Pedido por escrito A
Segundo o trecho sobre a biografia de José de Leitão de Barros, de quantos anos de trabalho no arquivo pessoal dele a obra resultou?

Trecho do texto
-----

E depois, claro, há o caso sui generis do biografado deste livro, José de Leitão de Barros (1896-1967).
Resultado de sete anos de prospecção, separação e leitura do arquivo pessoal de Leitão de Barros, a obra corresponde a um esforço meritório para retirar Barros da obscuridade para onde foi resvalando, justificando apenas interesse parcial da academia e dos investigadores. Ao longo dos anos, emergiram da universidade teses sobre Barros, o cineasta, ou Barros, o director artístico de jornais. Nenhuma, até agora, ousou tentar explicar todas as facetas de um homem multifacetado, com intervenção no jornalismo (através da entrevista, da reportagem, da crónica e da direcção de arte e fotografia), no cinema (como realizador, guionista e empresário), nas artes populares (com a invenção das marchas populares), na escultura, na pintura, na música ou na cenografia do espaço público. Será nesse sentido que as autoras propõem restituir a biografia «roubada» a Barros, como um tributo que faltou.

-----

Material da tarefa
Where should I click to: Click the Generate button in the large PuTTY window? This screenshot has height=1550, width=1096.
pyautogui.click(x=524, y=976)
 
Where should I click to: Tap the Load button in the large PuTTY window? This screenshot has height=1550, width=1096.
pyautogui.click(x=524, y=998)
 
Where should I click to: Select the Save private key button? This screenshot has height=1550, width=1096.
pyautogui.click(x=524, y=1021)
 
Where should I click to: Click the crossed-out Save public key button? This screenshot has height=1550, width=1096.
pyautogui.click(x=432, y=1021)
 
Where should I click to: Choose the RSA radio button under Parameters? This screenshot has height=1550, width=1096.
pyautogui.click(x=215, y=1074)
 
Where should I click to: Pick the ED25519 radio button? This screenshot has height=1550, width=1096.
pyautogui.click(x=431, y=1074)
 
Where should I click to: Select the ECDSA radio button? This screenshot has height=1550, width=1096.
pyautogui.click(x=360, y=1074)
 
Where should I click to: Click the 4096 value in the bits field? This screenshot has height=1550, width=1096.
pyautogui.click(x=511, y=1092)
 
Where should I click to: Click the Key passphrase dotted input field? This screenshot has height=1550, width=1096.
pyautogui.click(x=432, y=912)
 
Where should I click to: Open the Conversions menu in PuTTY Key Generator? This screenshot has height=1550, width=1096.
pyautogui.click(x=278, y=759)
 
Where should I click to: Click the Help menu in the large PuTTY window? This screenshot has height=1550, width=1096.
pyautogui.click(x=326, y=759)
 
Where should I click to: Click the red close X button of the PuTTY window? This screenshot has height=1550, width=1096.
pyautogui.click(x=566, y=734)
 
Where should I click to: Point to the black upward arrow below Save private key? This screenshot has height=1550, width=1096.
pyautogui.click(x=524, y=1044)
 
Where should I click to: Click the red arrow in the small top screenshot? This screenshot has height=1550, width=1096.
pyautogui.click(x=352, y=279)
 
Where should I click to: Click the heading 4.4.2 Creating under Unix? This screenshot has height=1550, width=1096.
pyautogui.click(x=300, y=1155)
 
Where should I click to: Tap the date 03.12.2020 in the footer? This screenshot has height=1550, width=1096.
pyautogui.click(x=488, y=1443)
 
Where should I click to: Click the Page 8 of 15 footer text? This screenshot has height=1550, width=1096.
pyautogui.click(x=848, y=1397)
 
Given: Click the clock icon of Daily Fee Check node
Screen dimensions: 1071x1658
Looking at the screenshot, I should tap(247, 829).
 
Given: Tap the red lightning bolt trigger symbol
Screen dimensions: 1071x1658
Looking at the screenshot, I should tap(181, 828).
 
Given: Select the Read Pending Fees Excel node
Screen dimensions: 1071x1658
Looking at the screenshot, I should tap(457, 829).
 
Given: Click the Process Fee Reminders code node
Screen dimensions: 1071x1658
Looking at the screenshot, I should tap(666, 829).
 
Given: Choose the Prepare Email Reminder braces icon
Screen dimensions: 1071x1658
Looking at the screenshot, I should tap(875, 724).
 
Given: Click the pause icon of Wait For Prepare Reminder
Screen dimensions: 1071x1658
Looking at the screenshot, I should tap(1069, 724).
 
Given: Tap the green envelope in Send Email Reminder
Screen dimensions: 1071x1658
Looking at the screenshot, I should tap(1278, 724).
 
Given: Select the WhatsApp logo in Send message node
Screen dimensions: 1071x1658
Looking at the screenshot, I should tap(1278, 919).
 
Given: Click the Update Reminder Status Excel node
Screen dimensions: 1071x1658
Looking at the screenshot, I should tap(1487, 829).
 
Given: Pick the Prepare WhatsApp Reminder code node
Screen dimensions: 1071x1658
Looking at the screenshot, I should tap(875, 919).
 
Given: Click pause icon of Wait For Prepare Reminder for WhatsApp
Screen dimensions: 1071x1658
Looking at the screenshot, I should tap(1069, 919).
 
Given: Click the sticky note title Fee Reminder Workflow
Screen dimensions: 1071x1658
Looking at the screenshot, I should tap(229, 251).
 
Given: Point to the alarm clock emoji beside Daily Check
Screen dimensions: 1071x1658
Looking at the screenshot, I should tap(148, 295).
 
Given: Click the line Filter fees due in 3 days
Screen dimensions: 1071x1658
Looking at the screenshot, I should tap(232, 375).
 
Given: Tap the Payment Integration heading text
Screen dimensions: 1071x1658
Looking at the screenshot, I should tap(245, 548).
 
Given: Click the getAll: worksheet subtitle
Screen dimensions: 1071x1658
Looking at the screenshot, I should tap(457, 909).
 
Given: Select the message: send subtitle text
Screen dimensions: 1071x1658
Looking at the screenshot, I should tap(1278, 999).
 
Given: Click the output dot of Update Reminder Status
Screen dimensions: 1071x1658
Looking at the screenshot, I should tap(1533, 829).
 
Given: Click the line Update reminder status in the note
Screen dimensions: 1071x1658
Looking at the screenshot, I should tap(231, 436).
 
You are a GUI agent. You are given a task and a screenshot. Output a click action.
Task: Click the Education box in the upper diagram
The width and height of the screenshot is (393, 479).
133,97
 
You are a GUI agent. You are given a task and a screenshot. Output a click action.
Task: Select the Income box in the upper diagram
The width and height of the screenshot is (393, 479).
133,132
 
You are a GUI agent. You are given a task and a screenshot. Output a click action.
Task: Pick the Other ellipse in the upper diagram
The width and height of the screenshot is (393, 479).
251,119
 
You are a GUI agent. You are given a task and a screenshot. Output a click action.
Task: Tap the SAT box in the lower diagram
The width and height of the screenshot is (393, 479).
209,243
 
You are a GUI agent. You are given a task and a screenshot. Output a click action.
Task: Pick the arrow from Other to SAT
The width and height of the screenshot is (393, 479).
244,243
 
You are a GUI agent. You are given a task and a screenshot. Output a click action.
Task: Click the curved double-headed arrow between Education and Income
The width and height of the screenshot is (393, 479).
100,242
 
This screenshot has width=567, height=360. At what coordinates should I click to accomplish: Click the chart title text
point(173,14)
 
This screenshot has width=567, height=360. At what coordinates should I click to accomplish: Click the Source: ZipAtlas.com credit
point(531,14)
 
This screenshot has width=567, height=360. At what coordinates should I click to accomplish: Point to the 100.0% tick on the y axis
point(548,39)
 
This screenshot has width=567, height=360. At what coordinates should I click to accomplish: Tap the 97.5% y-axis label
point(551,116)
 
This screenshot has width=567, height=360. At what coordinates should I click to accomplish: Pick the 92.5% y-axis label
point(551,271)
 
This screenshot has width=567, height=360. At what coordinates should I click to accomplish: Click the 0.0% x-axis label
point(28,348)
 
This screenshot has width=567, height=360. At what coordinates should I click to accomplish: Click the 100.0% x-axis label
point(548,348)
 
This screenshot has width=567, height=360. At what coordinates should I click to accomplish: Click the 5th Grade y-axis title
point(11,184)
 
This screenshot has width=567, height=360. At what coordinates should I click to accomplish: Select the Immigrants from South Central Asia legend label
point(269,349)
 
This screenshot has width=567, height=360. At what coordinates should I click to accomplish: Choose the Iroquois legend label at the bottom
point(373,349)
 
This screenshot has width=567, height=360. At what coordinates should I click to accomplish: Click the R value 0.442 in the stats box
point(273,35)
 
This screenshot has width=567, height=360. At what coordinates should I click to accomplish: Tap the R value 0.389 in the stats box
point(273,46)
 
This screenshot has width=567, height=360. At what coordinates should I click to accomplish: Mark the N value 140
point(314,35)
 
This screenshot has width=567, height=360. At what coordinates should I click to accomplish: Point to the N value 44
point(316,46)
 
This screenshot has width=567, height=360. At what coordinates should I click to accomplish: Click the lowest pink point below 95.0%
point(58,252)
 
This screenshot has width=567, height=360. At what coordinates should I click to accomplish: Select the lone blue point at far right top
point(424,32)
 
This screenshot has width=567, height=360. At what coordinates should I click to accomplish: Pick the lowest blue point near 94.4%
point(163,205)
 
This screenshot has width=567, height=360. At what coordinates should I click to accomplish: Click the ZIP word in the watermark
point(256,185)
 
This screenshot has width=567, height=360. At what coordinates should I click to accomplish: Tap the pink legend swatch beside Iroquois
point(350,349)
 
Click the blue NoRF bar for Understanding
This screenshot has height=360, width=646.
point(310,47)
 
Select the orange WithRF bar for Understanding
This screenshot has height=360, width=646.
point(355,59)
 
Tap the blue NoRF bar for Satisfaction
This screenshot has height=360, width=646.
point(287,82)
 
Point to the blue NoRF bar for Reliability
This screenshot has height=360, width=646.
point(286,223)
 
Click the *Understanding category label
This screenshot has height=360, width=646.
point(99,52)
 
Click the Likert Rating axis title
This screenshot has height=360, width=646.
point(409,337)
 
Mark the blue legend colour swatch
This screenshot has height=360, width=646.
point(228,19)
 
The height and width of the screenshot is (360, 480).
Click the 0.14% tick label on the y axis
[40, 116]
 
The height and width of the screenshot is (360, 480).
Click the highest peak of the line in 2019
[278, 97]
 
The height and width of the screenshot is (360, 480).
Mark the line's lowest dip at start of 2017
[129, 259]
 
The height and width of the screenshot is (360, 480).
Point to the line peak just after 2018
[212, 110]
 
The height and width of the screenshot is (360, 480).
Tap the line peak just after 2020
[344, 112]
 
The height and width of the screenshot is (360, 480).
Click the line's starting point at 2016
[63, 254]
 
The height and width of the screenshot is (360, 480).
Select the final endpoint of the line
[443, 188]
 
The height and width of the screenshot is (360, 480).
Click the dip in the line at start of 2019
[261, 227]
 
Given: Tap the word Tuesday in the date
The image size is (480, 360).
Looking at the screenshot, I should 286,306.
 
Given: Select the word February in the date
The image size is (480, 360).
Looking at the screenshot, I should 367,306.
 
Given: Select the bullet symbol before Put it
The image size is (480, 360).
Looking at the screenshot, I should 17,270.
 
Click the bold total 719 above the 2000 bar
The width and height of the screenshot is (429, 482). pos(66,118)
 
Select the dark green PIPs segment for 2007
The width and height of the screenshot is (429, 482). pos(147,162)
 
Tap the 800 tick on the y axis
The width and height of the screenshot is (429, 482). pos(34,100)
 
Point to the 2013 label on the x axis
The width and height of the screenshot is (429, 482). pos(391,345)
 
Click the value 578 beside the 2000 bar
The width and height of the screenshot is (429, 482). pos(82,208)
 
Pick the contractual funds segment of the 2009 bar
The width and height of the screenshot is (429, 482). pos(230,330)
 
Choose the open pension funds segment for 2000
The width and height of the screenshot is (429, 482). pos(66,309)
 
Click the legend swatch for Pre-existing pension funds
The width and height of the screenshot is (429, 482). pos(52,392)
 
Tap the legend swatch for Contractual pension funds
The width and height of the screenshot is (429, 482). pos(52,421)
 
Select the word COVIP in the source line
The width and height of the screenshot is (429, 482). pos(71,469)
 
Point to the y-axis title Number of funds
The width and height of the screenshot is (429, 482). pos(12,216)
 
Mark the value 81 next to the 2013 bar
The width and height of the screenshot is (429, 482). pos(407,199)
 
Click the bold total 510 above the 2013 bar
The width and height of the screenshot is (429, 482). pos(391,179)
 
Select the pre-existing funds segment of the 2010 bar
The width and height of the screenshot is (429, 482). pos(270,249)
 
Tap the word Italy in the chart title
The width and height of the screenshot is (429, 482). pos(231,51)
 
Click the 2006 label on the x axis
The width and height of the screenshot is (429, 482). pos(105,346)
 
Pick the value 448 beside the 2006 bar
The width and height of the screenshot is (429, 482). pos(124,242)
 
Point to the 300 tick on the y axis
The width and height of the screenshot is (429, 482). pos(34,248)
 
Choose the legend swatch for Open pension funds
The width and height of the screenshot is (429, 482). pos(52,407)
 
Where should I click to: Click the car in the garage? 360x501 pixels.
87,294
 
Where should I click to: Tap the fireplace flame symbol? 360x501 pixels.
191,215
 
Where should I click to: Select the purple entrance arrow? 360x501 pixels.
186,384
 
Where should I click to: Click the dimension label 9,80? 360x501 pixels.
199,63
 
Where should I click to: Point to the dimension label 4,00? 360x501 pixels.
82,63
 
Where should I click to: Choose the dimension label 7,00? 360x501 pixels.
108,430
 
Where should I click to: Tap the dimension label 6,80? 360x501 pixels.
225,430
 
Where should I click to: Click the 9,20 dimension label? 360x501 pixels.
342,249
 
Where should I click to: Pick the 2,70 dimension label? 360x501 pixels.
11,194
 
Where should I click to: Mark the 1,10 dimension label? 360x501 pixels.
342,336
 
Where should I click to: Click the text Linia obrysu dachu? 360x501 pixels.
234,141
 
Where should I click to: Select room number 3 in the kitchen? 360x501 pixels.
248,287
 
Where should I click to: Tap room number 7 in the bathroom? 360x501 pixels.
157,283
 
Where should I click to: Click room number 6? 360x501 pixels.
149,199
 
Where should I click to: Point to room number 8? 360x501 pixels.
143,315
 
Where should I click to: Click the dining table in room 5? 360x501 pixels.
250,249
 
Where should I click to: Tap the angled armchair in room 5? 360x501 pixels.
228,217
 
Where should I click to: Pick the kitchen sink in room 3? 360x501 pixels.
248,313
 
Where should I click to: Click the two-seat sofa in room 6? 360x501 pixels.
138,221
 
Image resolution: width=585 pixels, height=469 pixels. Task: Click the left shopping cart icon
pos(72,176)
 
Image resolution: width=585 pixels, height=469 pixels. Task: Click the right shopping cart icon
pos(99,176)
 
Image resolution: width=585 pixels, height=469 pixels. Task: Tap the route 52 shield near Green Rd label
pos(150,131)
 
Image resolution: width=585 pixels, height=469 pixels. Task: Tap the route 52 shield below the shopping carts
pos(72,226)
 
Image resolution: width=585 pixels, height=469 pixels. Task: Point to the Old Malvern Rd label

-----

Pedido por escrito B
Transcreva como lista numerada, sem as linhas em branco, as linhas das entradas, começando na que contém "Where should I click to: Click the 4096" e terminando depois da que contém "pyautogui.click(x=326, y=759)".

Resposta A
De sete anos de prospecção, separação e leitura do arquivo pessoal de Leitão de Barros.

Resposta B
1. Where should I click to: Click the 4096 value in the bits field? This screenshot has height=1550, width=1096.
2. pyautogui.click(x=511, y=1092)
3. Where should I click to: Click the Key passphrase dotted input field? This screenshot has height=1550, width=1096.
4. pyautogui.click(x=432, y=912)
5. Where should I click to: Open the Conversions menu in PuTTY Key Generator? This screenshot has height=1550, width=1096.
6. pyautogui.click(x=278, y=759)
7. Where should I click to: Click the Help menu in the large PuTTY window? This screenshot has height=1550, width=1096.
8. pyautogui.click(x=326, y=759)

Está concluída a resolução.